** Opening Data provided block **

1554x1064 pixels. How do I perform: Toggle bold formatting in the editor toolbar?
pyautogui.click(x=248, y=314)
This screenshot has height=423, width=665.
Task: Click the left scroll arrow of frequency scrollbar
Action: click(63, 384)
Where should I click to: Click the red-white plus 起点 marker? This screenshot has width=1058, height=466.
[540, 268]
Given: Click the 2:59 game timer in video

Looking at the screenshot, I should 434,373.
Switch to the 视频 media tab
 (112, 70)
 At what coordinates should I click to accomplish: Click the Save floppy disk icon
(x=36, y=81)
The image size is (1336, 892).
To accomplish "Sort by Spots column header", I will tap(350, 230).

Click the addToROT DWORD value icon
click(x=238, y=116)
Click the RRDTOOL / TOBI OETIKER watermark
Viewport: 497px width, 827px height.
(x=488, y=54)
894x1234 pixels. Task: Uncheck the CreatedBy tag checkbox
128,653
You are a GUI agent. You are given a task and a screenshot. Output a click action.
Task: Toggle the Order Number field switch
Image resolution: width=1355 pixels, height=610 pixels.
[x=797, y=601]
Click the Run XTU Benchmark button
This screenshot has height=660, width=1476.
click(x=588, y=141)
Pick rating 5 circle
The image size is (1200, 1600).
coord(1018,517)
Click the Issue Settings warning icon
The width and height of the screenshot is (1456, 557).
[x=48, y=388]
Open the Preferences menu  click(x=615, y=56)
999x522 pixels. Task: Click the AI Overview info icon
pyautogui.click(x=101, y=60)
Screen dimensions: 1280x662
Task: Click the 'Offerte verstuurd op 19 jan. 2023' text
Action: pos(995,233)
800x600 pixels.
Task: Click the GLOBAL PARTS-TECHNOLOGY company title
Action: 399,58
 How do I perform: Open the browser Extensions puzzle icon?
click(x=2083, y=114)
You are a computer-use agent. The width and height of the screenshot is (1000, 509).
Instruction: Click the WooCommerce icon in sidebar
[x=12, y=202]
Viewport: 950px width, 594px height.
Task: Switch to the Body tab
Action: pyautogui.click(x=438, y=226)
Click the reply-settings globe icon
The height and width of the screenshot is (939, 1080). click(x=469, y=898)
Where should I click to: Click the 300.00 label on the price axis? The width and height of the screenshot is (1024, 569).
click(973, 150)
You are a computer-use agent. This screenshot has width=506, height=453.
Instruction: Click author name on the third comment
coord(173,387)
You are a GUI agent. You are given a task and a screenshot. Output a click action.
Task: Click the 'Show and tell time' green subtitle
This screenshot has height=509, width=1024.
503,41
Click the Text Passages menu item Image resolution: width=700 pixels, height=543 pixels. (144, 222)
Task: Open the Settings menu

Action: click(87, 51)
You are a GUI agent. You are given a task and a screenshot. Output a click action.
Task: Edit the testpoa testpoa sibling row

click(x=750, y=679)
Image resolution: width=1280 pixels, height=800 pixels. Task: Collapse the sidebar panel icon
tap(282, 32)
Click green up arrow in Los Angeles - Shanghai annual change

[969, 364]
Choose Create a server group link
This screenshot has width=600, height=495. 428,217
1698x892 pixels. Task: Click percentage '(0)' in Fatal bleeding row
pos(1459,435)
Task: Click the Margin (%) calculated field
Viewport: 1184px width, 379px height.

** Closing Data provided block **

Everything from the first line of the records through the line holding "The image size is (1336, 892)." is to be transcribed exactly; leave out all other lines.

### Solution
1554x1064 pixels. How do I perform: Toggle bold formatting in the editor toolbar?
pyautogui.click(x=248, y=314)
This screenshot has height=423, width=665.
Task: Click the left scroll arrow of frequency scrollbar
Action: click(63, 384)
Where should I click to: Click the red-white plus 起点 marker? This screenshot has width=1058, height=466.
[540, 268]
Given: Click the 2:59 game timer in video

Looking at the screenshot, I should 434,373.
Switch to the 视频 media tab
 (112, 70)
 At what coordinates should I click to accomplish: Click the Save floppy disk icon
(x=36, y=81)
The image size is (1336, 892).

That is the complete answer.